Dr. Jacob Joseph and the Clinical Research Partnerships and Innovations Program based in Boston and Dr. Marshall Elam at the Memphis VA are preparing 41 VA medical centers so that eligible Veterans can participate in the landmark five-year study aimed to reduce cardiovascular events by reducing triglycerides in patients with diabetes.
“Multiple studies suggest that high levels of triglycerides increases the risk of cardiovascular disease such as heart attacks and strokes,” Joseph said. “We are very excited that VA will play a major role in this landmark study that will examine whether reducing triglyceride levels will decrease the risk of cardiovascular events in Veterans with diabetes and high triglycerides.”
The trial itself is an international study directed by Dr. Paul Ridker and Dr. Aruna Pradhan of the Center for Cardiovascular Disease Prevention, Brigham & Women’s Hospital and Harvard Medical School. Pradhan is also a staff cardiologist at VA Boston and works closely with Joseph and Elam to facilitate VA network participation.
Although the final impact of the study will not be known until 2022, the VA consortium of sites and the Clinical Research Partnerships and Innovations Program is excited to continue to enroll patients and develop more innovations that could help us answer a very important question in the field of cardiovascular prevention.
“This trial is unprecedented,” said Gary Gordon, M.D., president of Kowa Research Institute, Inc. “Statins are effective in lowering cardiovascular risk among patients with high cholesterol, but residual risk remains, particularly in patients with high triglyceride levels and low HDL-C levels. Kowa will be the first company to run a major, randomized clinical trial investigating whether modulating PPAR-α to lower triglycerides and increase functional HDL in diabetic patients can reduce cardiovascular risk when added to statin therapy.”
Kowa specifically set out to create the most potent and selective PPAR-α modulator (peroxisome proliferator-activated receptor) ever developed, and succeeded with a drugged called K-877, which is at least 1,000 times as potent and selective as other drugs. Kowa has completed clinical development of K-877 for hyperlipidemia in Japan, and has submitted it for approval as a new drug. Kowa’s clinical studies have shown K-877 significantly reduces triglycerides, ApoC3, and remnant cholesterol and increases functional HDL and FGF21.
Phase 3 of the trial will recruit an estimated 10,000 high-risk diabetic patients worldwide.
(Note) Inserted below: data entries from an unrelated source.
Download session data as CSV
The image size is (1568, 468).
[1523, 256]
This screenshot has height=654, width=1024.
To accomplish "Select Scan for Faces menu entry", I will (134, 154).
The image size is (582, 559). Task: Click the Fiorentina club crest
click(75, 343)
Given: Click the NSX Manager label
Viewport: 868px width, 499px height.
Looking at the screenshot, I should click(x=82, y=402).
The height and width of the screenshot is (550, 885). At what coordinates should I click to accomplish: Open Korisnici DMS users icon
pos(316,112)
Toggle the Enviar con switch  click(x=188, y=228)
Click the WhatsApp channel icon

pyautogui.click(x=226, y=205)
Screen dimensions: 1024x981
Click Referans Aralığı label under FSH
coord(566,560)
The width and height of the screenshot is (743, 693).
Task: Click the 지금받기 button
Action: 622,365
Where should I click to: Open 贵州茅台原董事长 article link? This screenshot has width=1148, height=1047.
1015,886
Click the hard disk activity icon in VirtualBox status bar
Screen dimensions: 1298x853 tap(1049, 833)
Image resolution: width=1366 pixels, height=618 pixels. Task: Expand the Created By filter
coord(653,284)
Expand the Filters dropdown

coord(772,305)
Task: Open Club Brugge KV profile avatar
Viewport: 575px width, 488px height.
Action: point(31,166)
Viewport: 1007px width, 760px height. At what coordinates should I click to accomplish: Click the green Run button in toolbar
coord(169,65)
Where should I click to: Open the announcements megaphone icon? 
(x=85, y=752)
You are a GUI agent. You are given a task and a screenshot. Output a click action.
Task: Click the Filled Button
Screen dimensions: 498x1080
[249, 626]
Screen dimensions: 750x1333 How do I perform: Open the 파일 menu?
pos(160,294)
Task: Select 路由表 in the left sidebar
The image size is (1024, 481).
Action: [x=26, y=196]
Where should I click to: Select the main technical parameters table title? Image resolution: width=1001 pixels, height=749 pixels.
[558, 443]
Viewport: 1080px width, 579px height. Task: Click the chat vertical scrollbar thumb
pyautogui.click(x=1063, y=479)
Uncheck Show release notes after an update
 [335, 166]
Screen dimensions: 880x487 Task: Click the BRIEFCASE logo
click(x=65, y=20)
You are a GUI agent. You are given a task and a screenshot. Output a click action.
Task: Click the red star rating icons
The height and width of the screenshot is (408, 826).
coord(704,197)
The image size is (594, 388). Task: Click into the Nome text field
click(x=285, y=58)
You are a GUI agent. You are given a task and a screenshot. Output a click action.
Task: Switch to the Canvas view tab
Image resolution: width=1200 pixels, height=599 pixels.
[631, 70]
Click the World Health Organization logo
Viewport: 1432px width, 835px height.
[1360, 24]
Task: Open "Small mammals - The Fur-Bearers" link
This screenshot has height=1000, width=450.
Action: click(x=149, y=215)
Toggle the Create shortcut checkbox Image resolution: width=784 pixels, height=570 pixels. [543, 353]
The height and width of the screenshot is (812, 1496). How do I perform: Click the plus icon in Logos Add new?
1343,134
All participants will receive aggressive, standard of care management of cardiovascular risk factors including treatment with high-intensity statins. In addition, patients will receive either K-877 or placebo. The trial will include diabetic patients with and without established cardiovascular disease and will test whether K-877 reduces the occurrence of heart attacks, hospitalizations for unstable angina requiring unplanned revascularization, stroke, or death from cardiovascular causes.
“Cardiovascular disease remains the number one cause of death worldwide,” said Dr. Gordon. “Reducing residual cardiovascular risk with K-877 would be valuable to physicians managing patients’ cardiovascular disease.”